■ Work to complete
Output, exactly as written, the lines below from the one that has "Image resolution: width=954" through the one that has "Viewport: 752px width, 357px"; nothing else, and no pictures.

■ Supplied records
§
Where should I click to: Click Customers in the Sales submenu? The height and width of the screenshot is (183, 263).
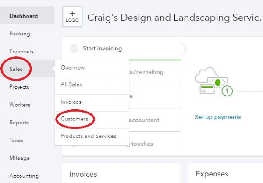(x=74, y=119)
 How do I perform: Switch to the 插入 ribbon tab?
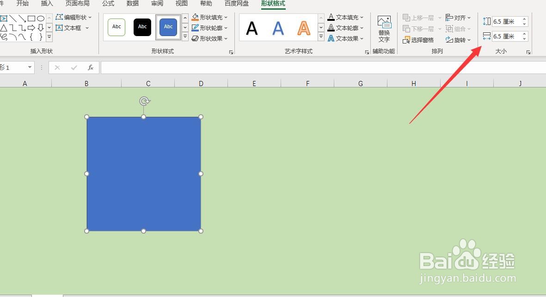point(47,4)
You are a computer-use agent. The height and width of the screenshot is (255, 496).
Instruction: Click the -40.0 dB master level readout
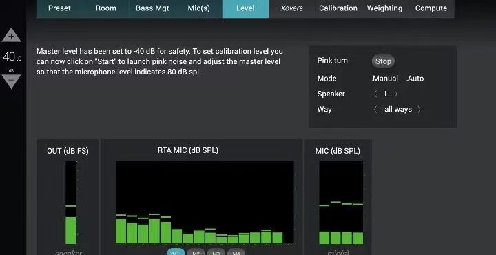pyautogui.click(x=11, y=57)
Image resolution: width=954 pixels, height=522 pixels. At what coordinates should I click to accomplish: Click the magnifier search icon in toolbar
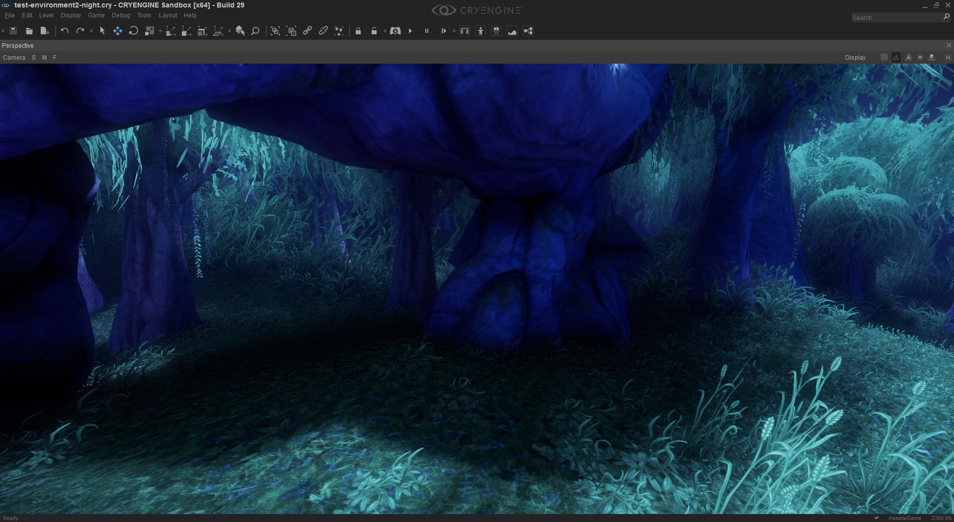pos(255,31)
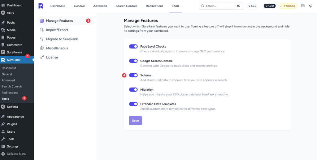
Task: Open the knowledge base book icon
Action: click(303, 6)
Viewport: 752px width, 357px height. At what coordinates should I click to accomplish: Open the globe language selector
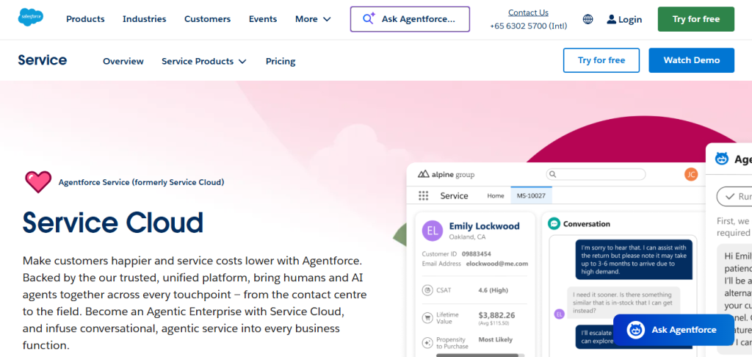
§
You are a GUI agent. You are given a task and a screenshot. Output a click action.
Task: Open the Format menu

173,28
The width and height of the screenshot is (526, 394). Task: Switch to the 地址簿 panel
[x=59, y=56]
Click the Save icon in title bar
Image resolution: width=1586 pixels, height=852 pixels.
§
■ Response to the task
Image resolution: width=954 pixels, height=522 pixels. At what coordinates should I click to accomplish: Click the magnifier search icon in toolbar
pos(255,31)
Task: Open the knowledge base book icon
Action: click(303, 6)
Viewport: 752px width, 357px height. At what coordinates should I click to accomplish: Open the globe language selector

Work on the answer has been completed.